[Your objective] Reproduce the part of the entries that opens with the line containing "Task: Select the Excel Read Macro circle" and closes at the end of the entries, substituting "Disk Activity" for "Network Activity" and leaving everything else unchanged. Omit the pictures from your answer.

Page and screen pointing data:
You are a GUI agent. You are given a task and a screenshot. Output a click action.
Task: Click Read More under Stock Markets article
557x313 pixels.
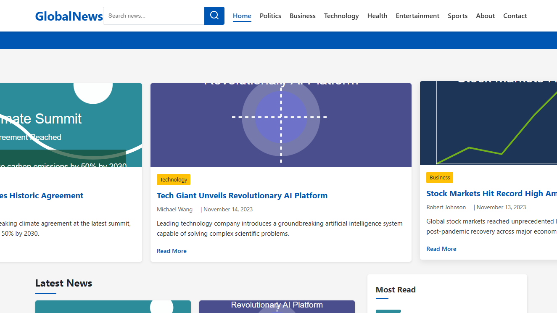(441, 249)
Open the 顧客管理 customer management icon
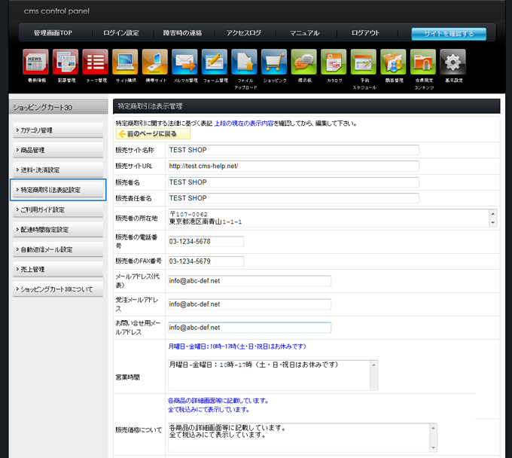Viewport: 512px width, 458px height. tap(393, 62)
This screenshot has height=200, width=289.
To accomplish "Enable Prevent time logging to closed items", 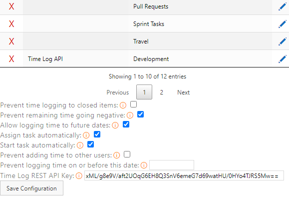I will coord(133,105).
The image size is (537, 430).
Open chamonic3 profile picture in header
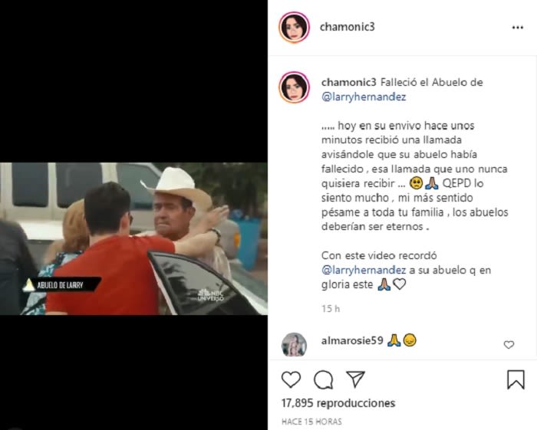pyautogui.click(x=294, y=28)
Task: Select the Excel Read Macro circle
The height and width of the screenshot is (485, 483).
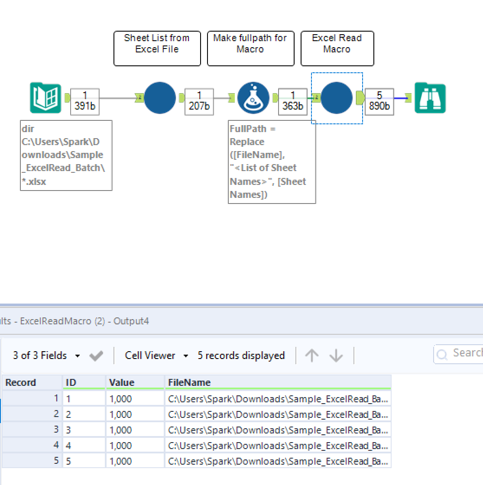Action: 337,98
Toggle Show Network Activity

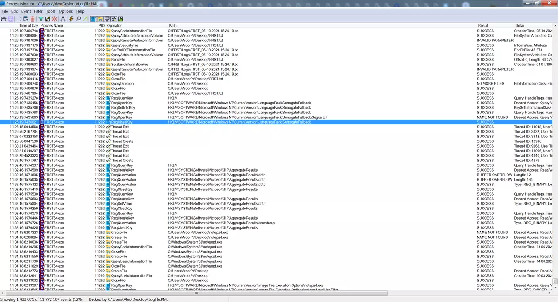tap(107, 19)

[Result of this task]
Task: Select the Excel Read Macro circle
The height and width of the screenshot is (485, 483).
Action: 337,98
Toggle Show Disk Activity

tap(107, 19)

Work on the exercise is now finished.